*** Begin section ***

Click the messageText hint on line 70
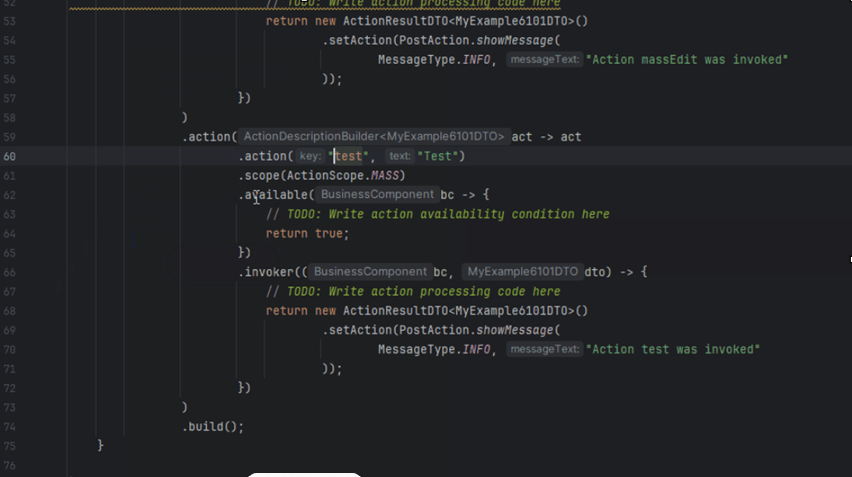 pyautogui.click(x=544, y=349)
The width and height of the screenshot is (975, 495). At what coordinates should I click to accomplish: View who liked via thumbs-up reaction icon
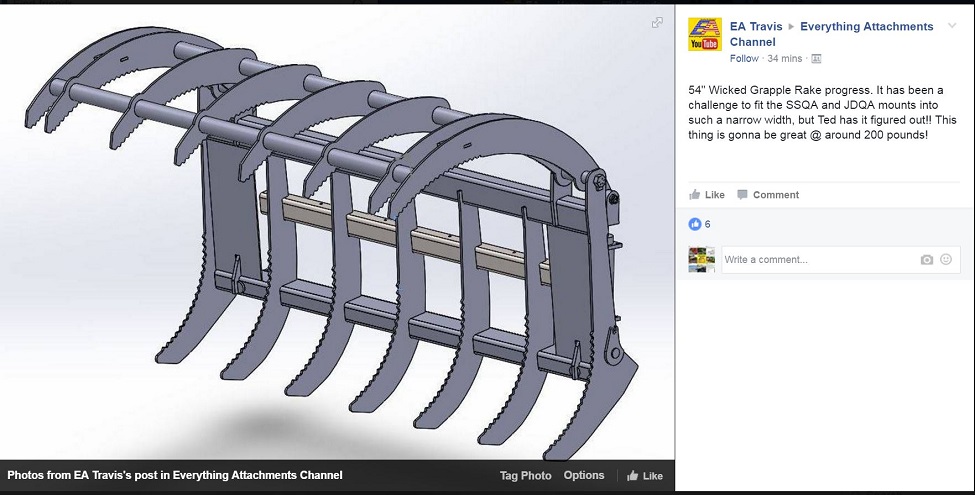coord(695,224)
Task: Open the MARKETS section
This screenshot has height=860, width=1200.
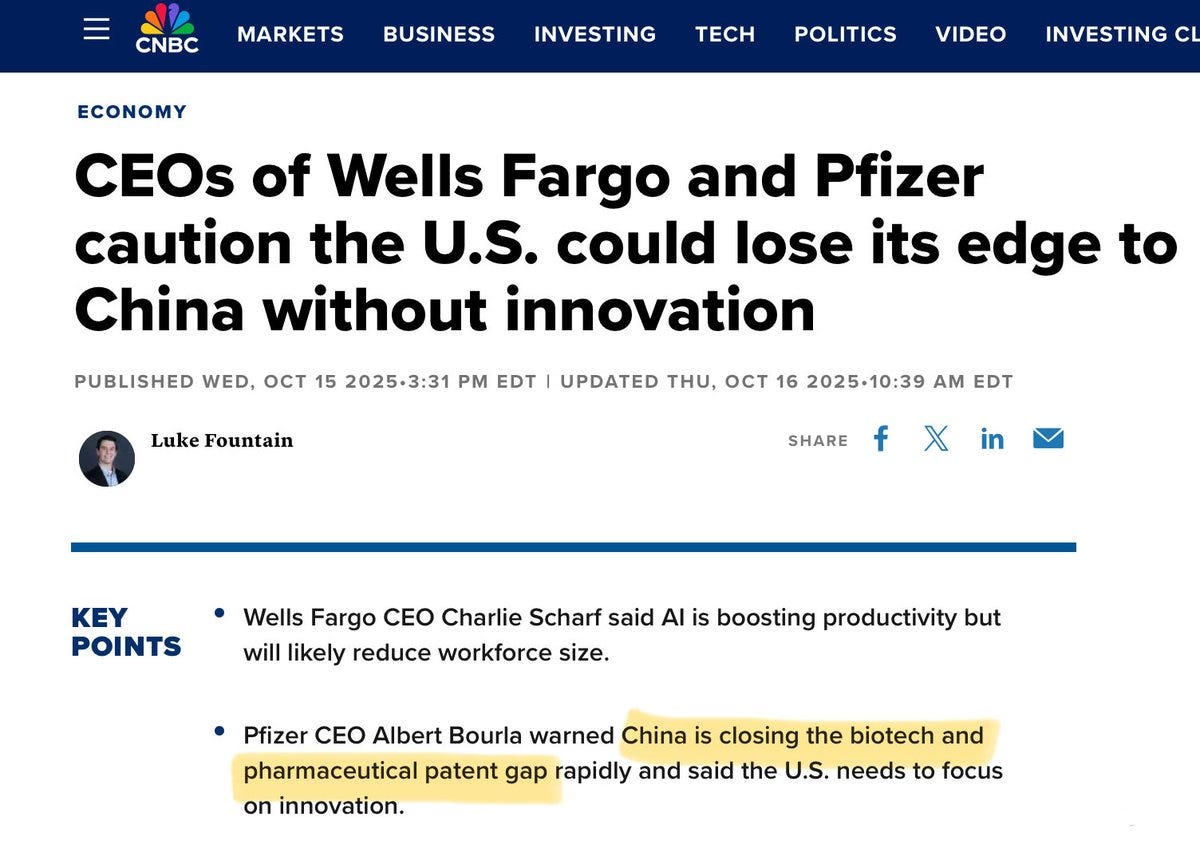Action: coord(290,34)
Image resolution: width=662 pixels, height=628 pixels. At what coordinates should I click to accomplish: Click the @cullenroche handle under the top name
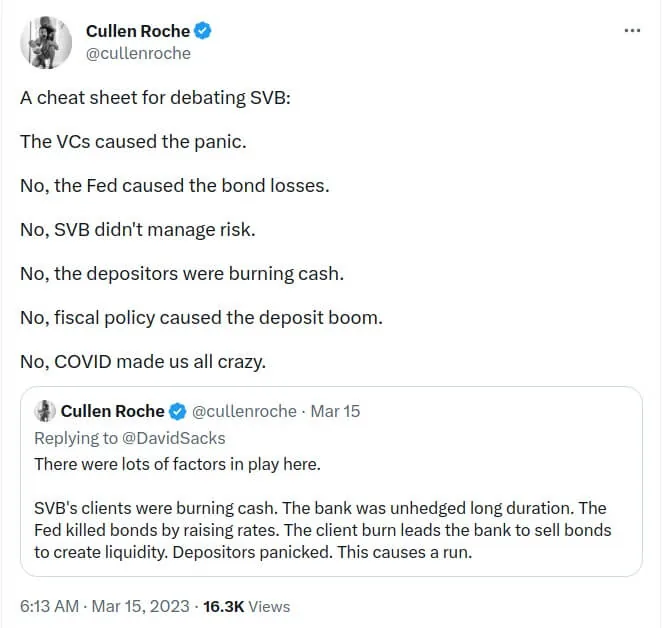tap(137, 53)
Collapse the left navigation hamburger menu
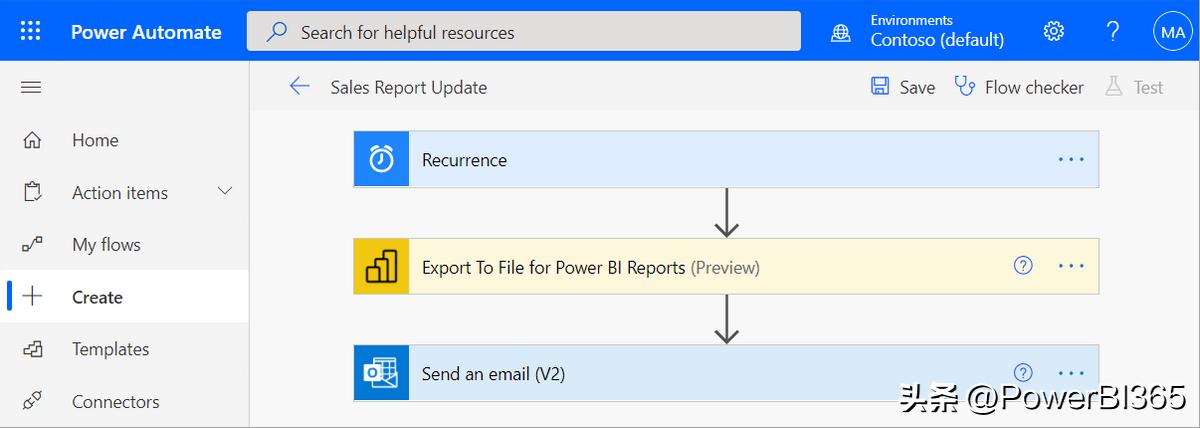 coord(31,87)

*** End section ***
*** Begin section ***

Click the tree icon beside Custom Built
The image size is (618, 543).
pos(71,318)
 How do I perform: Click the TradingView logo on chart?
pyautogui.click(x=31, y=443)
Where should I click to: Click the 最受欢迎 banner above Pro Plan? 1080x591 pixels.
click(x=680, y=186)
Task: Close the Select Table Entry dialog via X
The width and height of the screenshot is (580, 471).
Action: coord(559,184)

*** End section ***

WHAT YOU HAVE TO DO:
Only lines with the word "Task" are wanted, so copy each one from the records.

EXERCISE ANSWER:
Task: Open the MARKETS section
Task: Close the Select Table Entry dialog via X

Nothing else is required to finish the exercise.